Btw the addon name is "cookie editor" but I think you need firefox nightly or kiwi(not tested)

indrastorms commented 7 months ago

@guillaumematheron one question does this script download the whole video to write the history?

oSumAtrIX commented 7 months ago

Yes. https://github.com/ReVanced/restore-missing-youtube-watch-history downloads the whole lowest audio. I think you can also just download the m3u8 instead even faster.

indrastorms commented 7 months ago

Yes. https://github.com/ReVanced/restore-missing-youtube-watch-history downloads the whole lowest audio. I think you can also just download the m3u8 instead even faster.
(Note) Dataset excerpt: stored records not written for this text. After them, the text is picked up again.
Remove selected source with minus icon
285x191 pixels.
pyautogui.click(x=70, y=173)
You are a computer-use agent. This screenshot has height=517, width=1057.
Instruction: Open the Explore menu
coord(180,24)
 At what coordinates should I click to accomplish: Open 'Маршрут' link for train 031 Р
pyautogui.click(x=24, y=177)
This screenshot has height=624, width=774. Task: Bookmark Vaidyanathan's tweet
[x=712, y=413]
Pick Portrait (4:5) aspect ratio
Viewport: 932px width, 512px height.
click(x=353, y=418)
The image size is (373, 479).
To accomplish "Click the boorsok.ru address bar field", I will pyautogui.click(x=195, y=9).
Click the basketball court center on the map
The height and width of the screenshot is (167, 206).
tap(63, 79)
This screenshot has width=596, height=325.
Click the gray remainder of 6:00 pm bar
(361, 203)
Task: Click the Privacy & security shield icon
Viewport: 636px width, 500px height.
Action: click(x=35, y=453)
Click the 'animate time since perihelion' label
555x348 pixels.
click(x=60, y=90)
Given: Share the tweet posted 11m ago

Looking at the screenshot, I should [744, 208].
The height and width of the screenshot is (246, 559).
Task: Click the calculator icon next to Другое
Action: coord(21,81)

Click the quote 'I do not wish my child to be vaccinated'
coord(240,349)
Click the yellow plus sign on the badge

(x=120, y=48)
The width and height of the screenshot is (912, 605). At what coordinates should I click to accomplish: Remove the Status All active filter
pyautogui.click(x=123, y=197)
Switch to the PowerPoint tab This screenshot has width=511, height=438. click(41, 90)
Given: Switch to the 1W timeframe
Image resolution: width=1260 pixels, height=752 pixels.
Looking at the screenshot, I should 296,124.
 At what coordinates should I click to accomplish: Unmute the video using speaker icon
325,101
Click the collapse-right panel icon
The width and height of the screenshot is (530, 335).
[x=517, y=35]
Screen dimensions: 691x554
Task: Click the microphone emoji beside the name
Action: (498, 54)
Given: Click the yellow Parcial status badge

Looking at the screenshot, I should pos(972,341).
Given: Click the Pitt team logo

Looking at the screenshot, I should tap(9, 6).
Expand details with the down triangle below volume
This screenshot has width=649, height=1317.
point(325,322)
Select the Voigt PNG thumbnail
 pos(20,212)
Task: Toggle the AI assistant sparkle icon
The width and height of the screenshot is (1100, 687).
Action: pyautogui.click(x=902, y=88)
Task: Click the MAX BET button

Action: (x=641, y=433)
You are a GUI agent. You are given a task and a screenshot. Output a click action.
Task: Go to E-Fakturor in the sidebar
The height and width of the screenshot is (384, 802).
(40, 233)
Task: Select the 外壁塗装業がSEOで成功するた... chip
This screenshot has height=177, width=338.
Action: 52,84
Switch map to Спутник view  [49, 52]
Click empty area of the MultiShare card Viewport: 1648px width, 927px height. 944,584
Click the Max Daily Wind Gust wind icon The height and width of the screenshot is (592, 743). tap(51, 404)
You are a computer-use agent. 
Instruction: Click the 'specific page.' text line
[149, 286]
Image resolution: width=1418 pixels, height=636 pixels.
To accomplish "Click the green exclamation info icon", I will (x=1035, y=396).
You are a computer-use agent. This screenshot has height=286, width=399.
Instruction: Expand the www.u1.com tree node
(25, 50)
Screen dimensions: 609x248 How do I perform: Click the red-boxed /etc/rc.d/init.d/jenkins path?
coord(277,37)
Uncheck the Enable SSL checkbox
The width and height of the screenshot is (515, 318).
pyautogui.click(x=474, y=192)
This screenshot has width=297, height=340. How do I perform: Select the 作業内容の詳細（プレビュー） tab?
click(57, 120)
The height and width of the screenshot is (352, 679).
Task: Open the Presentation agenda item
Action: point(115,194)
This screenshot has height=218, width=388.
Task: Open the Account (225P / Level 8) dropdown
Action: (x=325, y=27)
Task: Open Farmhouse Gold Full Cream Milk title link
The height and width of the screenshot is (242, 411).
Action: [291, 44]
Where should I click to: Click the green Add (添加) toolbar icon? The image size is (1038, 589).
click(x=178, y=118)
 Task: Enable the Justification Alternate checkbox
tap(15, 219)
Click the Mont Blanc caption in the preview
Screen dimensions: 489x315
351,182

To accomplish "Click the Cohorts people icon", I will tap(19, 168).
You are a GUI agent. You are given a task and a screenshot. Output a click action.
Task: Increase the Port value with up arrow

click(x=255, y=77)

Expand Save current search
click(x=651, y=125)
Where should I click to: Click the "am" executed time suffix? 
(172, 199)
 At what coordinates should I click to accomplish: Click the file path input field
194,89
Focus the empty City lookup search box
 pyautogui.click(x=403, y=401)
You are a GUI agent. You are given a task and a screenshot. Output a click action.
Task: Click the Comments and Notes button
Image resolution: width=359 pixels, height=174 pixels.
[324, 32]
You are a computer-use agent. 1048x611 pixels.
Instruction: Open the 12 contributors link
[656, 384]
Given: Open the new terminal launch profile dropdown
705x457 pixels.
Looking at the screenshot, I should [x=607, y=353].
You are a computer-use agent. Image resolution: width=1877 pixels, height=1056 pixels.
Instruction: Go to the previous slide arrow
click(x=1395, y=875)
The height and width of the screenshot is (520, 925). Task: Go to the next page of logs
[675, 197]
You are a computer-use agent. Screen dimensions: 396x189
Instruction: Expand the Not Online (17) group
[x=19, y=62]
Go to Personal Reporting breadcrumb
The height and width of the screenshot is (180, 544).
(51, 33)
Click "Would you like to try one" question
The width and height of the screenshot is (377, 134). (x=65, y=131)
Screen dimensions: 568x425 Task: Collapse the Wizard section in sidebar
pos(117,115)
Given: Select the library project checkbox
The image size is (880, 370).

That explains why too much data is used. Can't we stop the download and continue to next video when certain amount of bytes is downloaded to write the history.

guillaumematheron commented 7 months ago

I'm not quite sure, I used the simulate argument https://github.com/ReVanced/restore-missing-youtube-watch-history/blob/main/main.py#L170 but the man page doesn't explicitly say how this is achieved https://man.archlinux.org/man/yt-dlp.1#s,

oSumAtrIX commented 7 months ago

@Indranil012 Asking YTDL to download the m3u8 should be enough. Downloading the full track is necessary to prevent the video from appearing on YouTube.

guillaumematheron commented 7 months ago

I think that's the implementation https://github.com/yt-dlp/yt-dlp/blob/cf91400a1dd6cc99b11a6d163e1af73b64d618c9/yt_dlp/extractor/youtube.py#L3197

oSumAtrIX commented 7 months ago

@alexandreteles Is this something that can be called?

alexandreteles commented 7 months ago

@alexandreteles Is this something that can be called?

It could be called if we really wanted it but it is clearly marked as an internal method. Ignoring the internal method issue for a moment, we could do something like this considering the YoutubeIE class:

from urllib.parse import urlparse
from yt_dlp.utils import unsmuggle_url
from yt_dlp.extractor.youtube import YoutubeIE

youtube = YoutubeIE()

initial_url = "https://www.youtube.com/watch?v=EgRqkOLxEOE"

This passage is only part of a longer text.